··· EXERCISE INPUT

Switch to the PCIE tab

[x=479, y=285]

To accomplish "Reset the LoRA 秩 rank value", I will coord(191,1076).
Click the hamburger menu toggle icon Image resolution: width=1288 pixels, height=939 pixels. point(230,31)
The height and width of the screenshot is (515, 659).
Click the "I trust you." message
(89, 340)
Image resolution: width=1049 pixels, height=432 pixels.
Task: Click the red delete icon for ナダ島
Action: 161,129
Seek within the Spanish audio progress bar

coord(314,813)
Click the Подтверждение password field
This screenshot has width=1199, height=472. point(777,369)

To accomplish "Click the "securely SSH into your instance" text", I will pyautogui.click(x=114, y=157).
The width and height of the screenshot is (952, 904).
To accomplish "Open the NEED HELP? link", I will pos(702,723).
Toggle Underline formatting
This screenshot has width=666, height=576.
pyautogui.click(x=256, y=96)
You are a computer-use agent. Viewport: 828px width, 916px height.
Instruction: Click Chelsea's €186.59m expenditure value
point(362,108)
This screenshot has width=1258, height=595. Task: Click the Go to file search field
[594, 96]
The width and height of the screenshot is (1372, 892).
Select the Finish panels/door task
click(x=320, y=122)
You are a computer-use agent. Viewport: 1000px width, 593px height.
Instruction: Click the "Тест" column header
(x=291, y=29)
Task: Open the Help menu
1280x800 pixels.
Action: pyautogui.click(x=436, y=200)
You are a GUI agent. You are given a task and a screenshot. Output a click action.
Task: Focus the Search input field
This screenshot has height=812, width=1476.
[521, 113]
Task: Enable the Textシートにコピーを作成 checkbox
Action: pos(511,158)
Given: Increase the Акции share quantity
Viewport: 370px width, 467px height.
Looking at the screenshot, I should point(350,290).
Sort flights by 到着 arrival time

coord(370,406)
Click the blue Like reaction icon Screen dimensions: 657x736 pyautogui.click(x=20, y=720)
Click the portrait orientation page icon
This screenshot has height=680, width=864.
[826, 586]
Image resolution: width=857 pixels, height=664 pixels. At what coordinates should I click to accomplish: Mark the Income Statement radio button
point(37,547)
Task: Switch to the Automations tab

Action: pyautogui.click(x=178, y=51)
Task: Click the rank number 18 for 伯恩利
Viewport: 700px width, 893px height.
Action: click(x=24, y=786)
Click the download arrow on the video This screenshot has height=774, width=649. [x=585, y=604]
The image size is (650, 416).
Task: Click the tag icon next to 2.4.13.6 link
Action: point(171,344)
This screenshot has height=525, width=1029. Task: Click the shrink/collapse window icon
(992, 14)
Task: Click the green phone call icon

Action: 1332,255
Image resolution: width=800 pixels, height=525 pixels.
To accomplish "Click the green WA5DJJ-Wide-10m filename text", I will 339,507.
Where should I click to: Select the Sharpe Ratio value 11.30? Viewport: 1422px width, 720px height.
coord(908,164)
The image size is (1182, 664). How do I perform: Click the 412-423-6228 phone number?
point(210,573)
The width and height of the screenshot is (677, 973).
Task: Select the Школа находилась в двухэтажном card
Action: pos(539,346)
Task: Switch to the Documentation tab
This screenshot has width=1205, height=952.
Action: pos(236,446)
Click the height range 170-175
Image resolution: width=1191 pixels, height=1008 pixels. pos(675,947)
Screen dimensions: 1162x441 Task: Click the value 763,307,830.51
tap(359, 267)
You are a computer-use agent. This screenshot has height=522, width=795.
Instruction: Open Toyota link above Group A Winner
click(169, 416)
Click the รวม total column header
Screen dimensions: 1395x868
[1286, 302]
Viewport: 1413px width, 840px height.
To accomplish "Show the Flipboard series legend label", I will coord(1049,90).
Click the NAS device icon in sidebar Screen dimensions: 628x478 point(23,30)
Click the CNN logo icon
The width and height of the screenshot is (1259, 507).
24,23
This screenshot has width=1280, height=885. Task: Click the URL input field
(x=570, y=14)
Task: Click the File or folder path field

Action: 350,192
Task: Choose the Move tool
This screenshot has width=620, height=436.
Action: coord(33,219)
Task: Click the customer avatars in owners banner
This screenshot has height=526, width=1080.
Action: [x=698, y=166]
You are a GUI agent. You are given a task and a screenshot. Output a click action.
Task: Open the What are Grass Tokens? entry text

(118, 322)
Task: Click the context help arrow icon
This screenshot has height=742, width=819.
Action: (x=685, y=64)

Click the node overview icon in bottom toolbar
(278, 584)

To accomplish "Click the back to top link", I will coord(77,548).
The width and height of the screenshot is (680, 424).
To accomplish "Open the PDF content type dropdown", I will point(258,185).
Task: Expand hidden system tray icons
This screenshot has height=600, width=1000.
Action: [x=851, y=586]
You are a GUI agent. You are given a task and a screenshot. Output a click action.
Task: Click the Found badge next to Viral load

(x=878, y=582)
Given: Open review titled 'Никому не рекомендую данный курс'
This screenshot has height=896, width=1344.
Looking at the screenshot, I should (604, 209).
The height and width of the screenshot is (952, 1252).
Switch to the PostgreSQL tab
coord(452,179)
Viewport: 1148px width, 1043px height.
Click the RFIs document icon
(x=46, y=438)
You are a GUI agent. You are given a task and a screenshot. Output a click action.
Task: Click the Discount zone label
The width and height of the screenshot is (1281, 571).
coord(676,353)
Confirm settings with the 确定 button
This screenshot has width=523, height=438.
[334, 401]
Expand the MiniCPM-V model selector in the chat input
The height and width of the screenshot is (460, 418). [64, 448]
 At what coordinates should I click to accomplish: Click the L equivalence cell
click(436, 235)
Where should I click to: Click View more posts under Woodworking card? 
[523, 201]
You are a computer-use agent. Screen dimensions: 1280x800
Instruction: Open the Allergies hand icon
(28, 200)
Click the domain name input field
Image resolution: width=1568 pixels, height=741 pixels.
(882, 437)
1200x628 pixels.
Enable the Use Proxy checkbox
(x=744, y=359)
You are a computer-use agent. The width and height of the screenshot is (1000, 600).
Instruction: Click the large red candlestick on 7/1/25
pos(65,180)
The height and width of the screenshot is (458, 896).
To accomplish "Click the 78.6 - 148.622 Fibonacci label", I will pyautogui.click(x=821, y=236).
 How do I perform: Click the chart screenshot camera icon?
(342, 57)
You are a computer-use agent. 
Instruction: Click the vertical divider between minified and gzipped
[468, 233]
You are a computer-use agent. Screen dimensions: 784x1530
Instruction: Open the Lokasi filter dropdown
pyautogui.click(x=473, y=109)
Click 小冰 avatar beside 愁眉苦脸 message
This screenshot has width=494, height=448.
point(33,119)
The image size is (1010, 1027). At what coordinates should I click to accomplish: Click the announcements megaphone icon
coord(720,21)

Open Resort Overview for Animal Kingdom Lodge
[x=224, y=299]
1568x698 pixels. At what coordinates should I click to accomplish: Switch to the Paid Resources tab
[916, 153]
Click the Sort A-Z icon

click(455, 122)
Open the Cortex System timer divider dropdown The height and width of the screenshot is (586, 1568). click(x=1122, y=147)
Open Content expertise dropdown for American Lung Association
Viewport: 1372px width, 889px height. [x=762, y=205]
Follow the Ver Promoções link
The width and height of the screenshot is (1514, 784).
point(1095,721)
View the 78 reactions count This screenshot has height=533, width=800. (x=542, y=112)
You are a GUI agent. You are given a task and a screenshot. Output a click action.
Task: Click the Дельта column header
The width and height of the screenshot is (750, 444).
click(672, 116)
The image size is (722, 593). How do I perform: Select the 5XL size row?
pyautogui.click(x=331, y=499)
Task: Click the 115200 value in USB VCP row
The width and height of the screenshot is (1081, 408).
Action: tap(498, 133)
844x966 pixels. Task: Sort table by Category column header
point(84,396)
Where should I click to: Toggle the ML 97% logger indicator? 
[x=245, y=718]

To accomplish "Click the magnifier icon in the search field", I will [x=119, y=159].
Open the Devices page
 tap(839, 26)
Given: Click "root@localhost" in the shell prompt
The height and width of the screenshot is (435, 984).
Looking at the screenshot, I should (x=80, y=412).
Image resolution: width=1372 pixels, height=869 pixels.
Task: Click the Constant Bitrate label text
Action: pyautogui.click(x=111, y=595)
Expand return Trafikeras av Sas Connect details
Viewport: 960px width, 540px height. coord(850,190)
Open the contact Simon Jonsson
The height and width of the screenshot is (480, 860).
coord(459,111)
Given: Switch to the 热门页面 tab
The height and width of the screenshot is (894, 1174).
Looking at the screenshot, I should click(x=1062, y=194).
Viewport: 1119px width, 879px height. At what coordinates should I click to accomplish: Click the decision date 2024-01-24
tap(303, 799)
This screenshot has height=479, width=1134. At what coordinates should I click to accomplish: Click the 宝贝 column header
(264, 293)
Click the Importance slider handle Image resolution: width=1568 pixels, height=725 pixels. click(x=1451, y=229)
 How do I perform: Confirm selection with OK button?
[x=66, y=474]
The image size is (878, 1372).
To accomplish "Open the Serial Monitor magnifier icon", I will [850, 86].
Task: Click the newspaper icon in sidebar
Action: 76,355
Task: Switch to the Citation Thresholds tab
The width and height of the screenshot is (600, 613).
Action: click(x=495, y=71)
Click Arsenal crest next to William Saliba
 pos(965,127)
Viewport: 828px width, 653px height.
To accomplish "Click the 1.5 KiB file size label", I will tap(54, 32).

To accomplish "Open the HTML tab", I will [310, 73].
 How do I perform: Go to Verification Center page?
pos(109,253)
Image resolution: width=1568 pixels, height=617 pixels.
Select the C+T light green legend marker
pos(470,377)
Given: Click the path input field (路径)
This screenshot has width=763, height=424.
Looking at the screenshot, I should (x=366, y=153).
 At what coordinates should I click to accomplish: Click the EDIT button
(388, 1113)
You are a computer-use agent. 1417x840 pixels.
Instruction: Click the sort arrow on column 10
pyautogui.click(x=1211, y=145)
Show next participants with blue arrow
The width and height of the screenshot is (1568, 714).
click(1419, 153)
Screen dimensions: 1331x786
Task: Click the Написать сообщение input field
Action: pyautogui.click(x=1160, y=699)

······

Beginning at the opening line of the data, transcribe each line exactly until you reach the line with "The height and width of the screenshot is (515, 659).", which you also include, and go no further.

■ SOLUTION FOR THIS EXERCISE ■
Switch to the PCIE tab

[x=479, y=285]

To accomplish "Reset the LoRA 秩 rank value", I will coord(191,1076).
Click the hamburger menu toggle icon Image resolution: width=1288 pixels, height=939 pixels. point(230,31)
The height and width of the screenshot is (515, 659).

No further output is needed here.